Given these statistics, it makes sense that texting parents/families is a great way to keep them informed and engaged. It’s a low-cost, accessible, and organized way to significantly decrease absenteeism in K–12 schools and districts. Here are four reasons why two-way texting is a great way for schools to improve attendance:
1. Texting can reduce chronic absence rates beginning as early as elementary school
According to a 2020 study from the Institute of Educational Sciences (IES), texting can reduce the chronic absence rates in an elementary school by approximately 18% in one year. By texting families of students with prior histories of constant absences, schools reduced their absences by 7–15%.
All in all, the study found that basic text messaging reduced absence rates for students by approximately 11%.
A second recently published IES study that looked at the implementation of attendance supports—including nudges, text messages, auto-calls, and emails sent through KiNVO™—in the Providence Public School District (PPSD) found that “during the 2018/19 school year the use of attendance-related text messaging increased more quickly in schools in which chronic absenteeism decreased between 2017/18 and 2018/19 than in schools in which chronic absenteeism increased, where the use of attendance-related text messaging remained flat.”
The importance of involving families in their child's education cannot be understated and school districts that work with KiNVO know that the software makes it easier to get to the root of the problem and gain insights as to why a student is absent.
The variety of texting options allows for deeper parent-school communication. In alignment with the study’s findings, KiNVO partner schools have also seen a remarkable decrease in absence rates. For example, at Meriden Public Schools in Connecticut, KiNVO has helped provide a 22% decrease in absenteeism for English learners. Similarly, NYCDOE KiNVO schools have seen a 7% reduction in chronic absenteeism compared to all NYCDOE schools.
2. Texting is a reliable way for schools to reach families
Texting is an effective way of ensuring student presence in school buildings and it is both quick and reliable. In the 2020 IES study, nearly 100% of the messages sent were correctly delivered to parents across the year. KiNVO has shown similar results, with a near 100% delivery rate. Of course, delivery of messages is only one part of any outreach and communications plan.
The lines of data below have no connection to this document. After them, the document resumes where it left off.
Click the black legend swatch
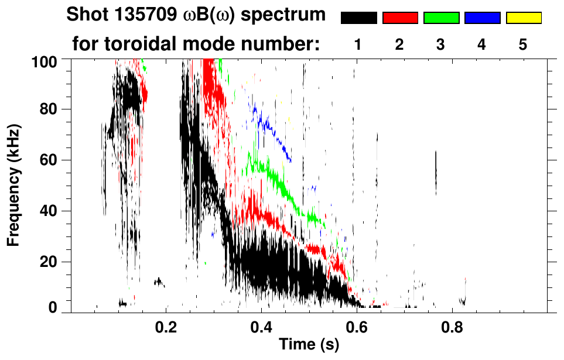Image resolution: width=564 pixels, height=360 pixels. [358, 18]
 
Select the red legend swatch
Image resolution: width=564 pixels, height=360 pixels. [400, 18]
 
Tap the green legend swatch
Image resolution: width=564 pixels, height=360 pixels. [441, 18]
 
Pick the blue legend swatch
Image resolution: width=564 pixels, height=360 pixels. [482, 18]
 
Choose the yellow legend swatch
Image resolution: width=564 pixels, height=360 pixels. [524, 18]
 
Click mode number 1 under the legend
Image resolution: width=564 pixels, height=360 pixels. [358, 44]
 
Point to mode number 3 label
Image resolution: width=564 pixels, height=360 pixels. [441, 44]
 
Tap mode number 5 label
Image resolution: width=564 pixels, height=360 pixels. [524, 44]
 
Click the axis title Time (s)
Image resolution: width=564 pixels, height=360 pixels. [309, 345]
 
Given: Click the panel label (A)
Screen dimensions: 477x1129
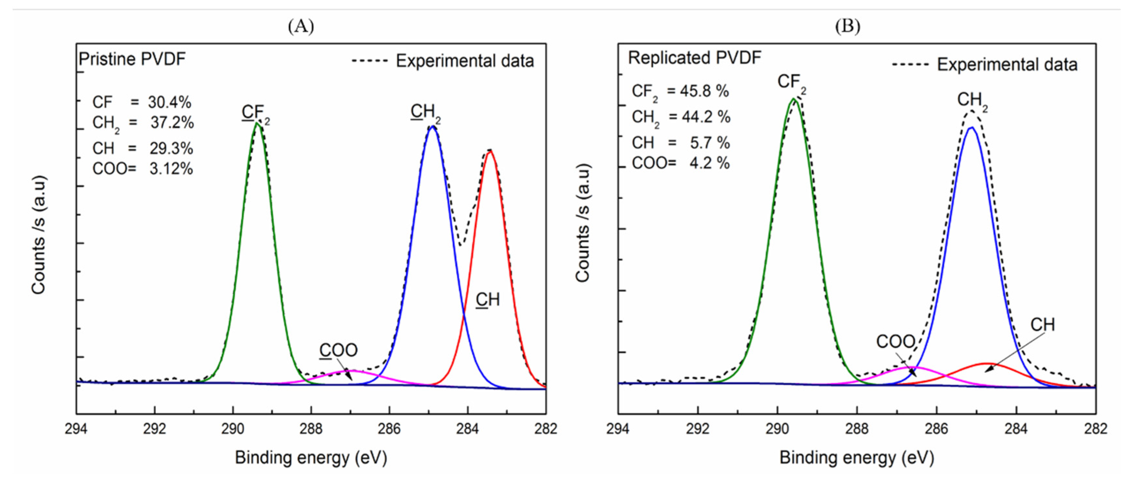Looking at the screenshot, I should point(301,27).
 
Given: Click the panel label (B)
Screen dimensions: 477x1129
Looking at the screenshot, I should point(847,27).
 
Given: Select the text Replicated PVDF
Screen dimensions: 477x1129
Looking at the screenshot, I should point(695,58).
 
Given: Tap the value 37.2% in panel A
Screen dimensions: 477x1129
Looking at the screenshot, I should point(172,123).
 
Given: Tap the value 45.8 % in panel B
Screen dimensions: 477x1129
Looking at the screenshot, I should point(704,91).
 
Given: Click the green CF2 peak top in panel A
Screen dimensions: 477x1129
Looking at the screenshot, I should point(258,124).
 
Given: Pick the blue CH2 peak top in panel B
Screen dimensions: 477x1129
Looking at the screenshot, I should point(972,128).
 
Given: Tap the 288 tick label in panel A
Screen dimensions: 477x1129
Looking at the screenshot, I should point(311,429).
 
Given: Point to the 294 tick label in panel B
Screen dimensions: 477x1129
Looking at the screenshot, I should point(618,429).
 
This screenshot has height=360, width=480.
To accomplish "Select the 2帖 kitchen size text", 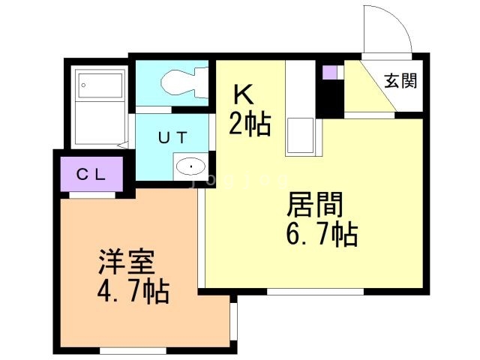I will point(249,124).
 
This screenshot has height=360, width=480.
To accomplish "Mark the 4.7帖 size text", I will point(132,290).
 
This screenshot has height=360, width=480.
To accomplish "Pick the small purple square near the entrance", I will point(328,73).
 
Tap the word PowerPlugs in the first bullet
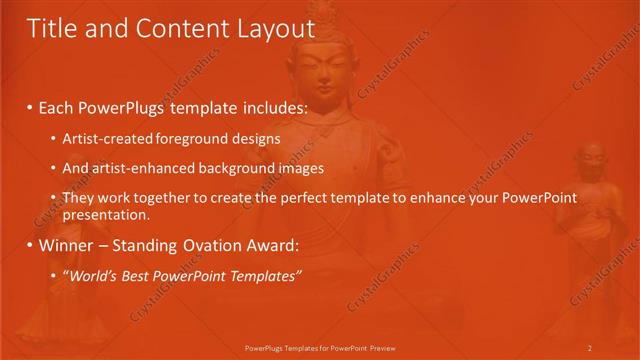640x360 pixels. click(x=119, y=106)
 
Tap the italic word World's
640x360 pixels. click(x=95, y=275)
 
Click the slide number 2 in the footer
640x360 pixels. click(x=590, y=347)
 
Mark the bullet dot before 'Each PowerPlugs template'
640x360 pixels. click(x=31, y=107)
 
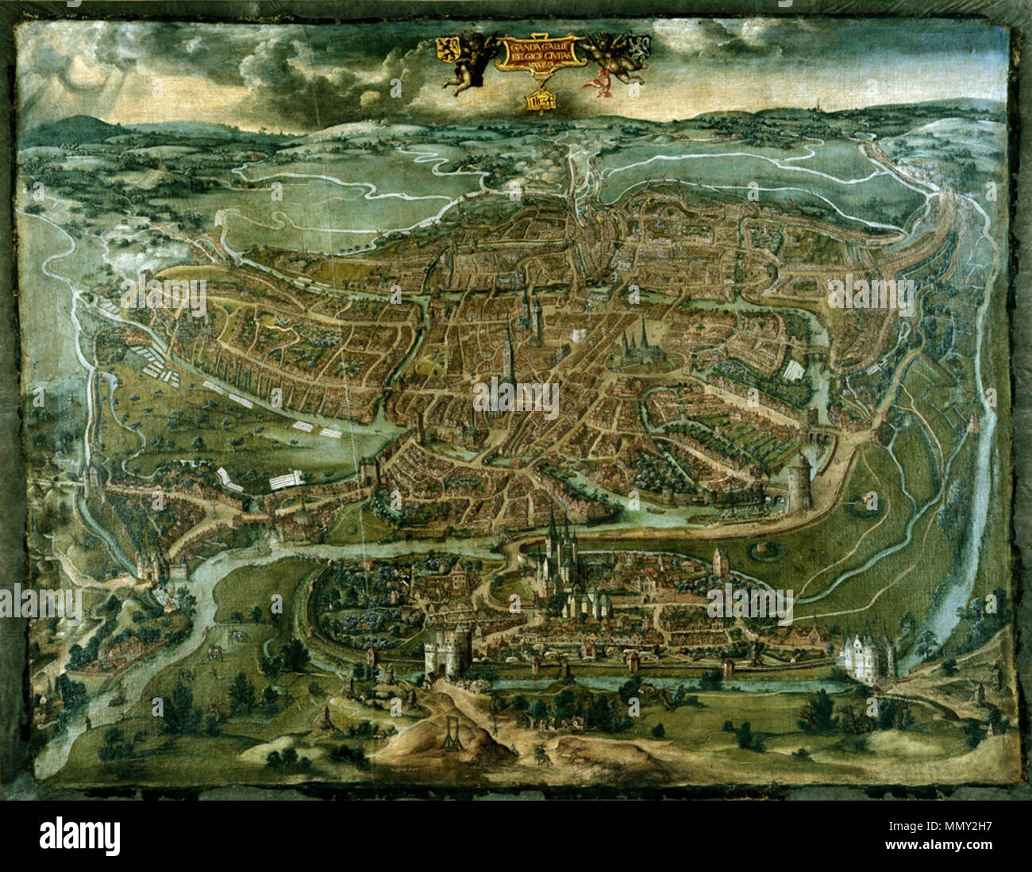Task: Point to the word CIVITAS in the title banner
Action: point(560,57)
To ensure recipients can read the messages they are sent, KiNVO automatically translates messages (we currently support translations into more than 80 languages) into the preferred language and back again when they reply. With two-way translated texts, families and schools can really engage with each other. According to the 2021 IES study, schools, especially secondary, were more likely to use text messaging with multilingual learner students because families could receive them in their preferred language. At the elementary level, evidence showed that KiNVO’s translation feature made text messaging an important tool for communication with non-English speaking parents and guardians.
In PPSD nearly a third of texts schools sent regarding attendance were translated. Spanish translations accounted for 29% of overall messages, but texts were also translated into Arabic, Haitian Creole, Kiswahili, and more.
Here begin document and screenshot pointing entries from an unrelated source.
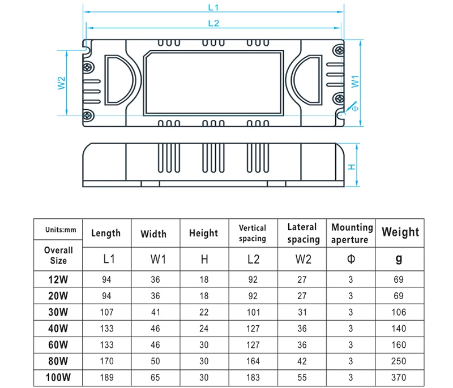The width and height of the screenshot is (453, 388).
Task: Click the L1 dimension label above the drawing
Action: pos(214,8)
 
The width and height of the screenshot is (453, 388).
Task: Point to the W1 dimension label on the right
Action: pos(356,81)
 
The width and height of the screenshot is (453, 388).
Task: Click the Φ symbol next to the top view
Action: pos(355,107)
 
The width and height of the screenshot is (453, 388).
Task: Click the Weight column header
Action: pos(400,232)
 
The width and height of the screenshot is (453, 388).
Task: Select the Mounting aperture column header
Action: pos(352,233)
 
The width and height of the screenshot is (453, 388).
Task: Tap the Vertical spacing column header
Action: pos(252,233)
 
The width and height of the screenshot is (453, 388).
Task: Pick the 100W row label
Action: pos(58,377)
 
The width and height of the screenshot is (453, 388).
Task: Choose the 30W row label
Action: pos(58,312)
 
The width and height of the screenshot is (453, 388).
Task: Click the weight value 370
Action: pos(400,377)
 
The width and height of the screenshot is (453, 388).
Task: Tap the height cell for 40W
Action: pos(203,328)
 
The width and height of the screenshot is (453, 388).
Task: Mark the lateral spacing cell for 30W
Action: pos(302,312)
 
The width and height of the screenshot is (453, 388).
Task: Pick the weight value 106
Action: pos(400,312)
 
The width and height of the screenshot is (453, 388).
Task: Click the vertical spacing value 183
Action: pos(252,377)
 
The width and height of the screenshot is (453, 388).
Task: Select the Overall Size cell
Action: pos(58,255)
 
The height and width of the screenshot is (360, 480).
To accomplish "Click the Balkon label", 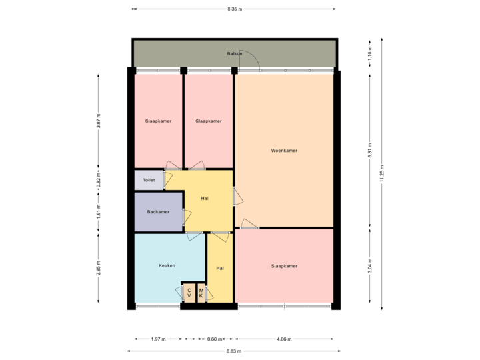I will [234, 53].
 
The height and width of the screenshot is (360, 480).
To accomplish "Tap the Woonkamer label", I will [284, 151].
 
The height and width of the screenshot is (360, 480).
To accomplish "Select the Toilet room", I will [149, 180].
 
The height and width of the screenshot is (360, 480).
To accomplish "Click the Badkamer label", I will [158, 212].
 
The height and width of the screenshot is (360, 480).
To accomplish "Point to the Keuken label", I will [167, 265].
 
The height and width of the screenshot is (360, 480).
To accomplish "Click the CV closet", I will [189, 293].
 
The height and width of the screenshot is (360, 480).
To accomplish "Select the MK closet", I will [201, 293].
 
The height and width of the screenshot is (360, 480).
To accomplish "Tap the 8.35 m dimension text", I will [235, 9].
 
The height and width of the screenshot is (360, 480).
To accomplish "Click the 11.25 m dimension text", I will [382, 173].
3. Texting can be done at low costs for schools
The cost of attendance interventions is always a concern for schools and families alike. The IES study found that texting is a relatively affordable method ($6.90 to $8.53 per student/year) to improve attendance. For about the same price, KiNVO also provides attendance management and tracking.
4. District concerns about communicating with parents can be overturned
Because texting is the primary form of communication for most people, whether it’s with family, friends, work colleagues, or even the dentist, it makes sense that texting with families about their students is effective. The IES study found that texting reached most parents most of the time and that most parents “accepted text messaging as a way to inform them about their child’s attendance.” Unsubscribe rates were low (around 12%) and more common among those who received any form of intensified messaging.
Text messaging can help families and schools work together to guarantee student success
Both families and schools want to see students succeed, and one step to reaching this goal is decreasing absenteeism. Texting is an effective, organized, low-cost way to ensure reliable and in-depth communication between schools and families.